Records from a dataset
----------------------------------------

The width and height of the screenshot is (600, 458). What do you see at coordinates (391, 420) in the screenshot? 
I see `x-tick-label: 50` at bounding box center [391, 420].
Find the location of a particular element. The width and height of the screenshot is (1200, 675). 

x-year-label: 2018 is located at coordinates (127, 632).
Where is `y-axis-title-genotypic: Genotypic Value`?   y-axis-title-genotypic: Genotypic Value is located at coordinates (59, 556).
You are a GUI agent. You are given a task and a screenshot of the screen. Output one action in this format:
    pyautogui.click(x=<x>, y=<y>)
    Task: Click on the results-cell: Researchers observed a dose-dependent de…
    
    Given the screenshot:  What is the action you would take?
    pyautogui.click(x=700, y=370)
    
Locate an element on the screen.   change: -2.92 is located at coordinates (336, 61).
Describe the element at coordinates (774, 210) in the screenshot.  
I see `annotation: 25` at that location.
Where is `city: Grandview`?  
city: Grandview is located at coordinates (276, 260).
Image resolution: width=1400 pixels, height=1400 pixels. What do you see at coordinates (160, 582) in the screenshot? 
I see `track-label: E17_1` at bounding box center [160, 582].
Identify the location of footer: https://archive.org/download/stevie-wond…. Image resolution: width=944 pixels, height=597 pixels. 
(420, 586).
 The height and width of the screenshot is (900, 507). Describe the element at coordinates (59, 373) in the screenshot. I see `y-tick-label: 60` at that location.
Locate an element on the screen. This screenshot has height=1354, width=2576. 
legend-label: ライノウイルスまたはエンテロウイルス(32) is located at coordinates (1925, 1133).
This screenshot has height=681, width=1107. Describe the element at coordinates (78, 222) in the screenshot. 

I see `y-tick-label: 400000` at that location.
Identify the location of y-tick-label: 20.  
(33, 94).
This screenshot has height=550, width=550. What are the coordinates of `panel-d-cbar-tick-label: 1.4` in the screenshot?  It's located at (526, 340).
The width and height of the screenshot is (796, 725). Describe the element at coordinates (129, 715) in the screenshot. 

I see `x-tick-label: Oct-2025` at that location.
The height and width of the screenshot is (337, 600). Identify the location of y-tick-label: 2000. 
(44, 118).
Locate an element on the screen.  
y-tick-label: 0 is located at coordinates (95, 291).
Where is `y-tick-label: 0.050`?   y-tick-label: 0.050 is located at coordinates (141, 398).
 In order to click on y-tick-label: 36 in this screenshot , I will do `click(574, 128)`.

----------------------------------------

## ASSIGNMENT
Reproduce every row above verbatim, with no changes.

## FINISHED TASK
The width and height of the screenshot is (600, 458). What do you see at coordinates (391, 420) in the screenshot? 
I see `x-tick-label: 50` at bounding box center [391, 420].
Find the location of a particular element. The width and height of the screenshot is (1200, 675). 

x-year-label: 2018 is located at coordinates (127, 632).
Where is `y-axis-title-genotypic: Genotypic Value`?   y-axis-title-genotypic: Genotypic Value is located at coordinates (59, 556).
You are a GUI agent. You are given a task and a screenshot of the screen. Output one action in this format:
    pyautogui.click(x=<x>, y=<y>)
    Task: Click on the results-cell: Researchers observed a dose-dependent de…
    
    Given the screenshot:  What is the action you would take?
    pyautogui.click(x=700, y=370)
    
Locate an element on the screen.   change: -2.92 is located at coordinates (336, 61).
Describe the element at coordinates (774, 210) in the screenshot.  
I see `annotation: 25` at that location.
Where is `city: Grandview`?  
city: Grandview is located at coordinates (276, 260).
Image resolution: width=1400 pixels, height=1400 pixels. What do you see at coordinates (160, 582) in the screenshot? 
I see `track-label: E17_1` at bounding box center [160, 582].
Identify the location of footer: https://archive.org/download/stevie-wond…. Image resolution: width=944 pixels, height=597 pixels. 
(420, 586).
 The height and width of the screenshot is (900, 507). Describe the element at coordinates (59, 373) in the screenshot. I see `y-tick-label: 60` at that location.
Locate an element on the screen. This screenshot has height=1354, width=2576. 
legend-label: ライノウイルスまたはエンテロウイルス(32) is located at coordinates (1925, 1133).
This screenshot has height=681, width=1107. Describe the element at coordinates (78, 222) in the screenshot. 

I see `y-tick-label: 400000` at that location.
Identify the location of y-tick-label: 20.  
(33, 94).
This screenshot has height=550, width=550. What are the coordinates of `panel-d-cbar-tick-label: 1.4` in the screenshot?  It's located at (526, 340).
The width and height of the screenshot is (796, 725). Describe the element at coordinates (129, 715) in the screenshot. 

I see `x-tick-label: Oct-2025` at that location.
The height and width of the screenshot is (337, 600). Identify the location of y-tick-label: 2000. 
(44, 118).
Locate an element on the screen.  
y-tick-label: 0 is located at coordinates (95, 291).
Where is `y-tick-label: 0.050`?   y-tick-label: 0.050 is located at coordinates (141, 398).
 In order to click on y-tick-label: 36 in this screenshot , I will do `click(574, 128)`.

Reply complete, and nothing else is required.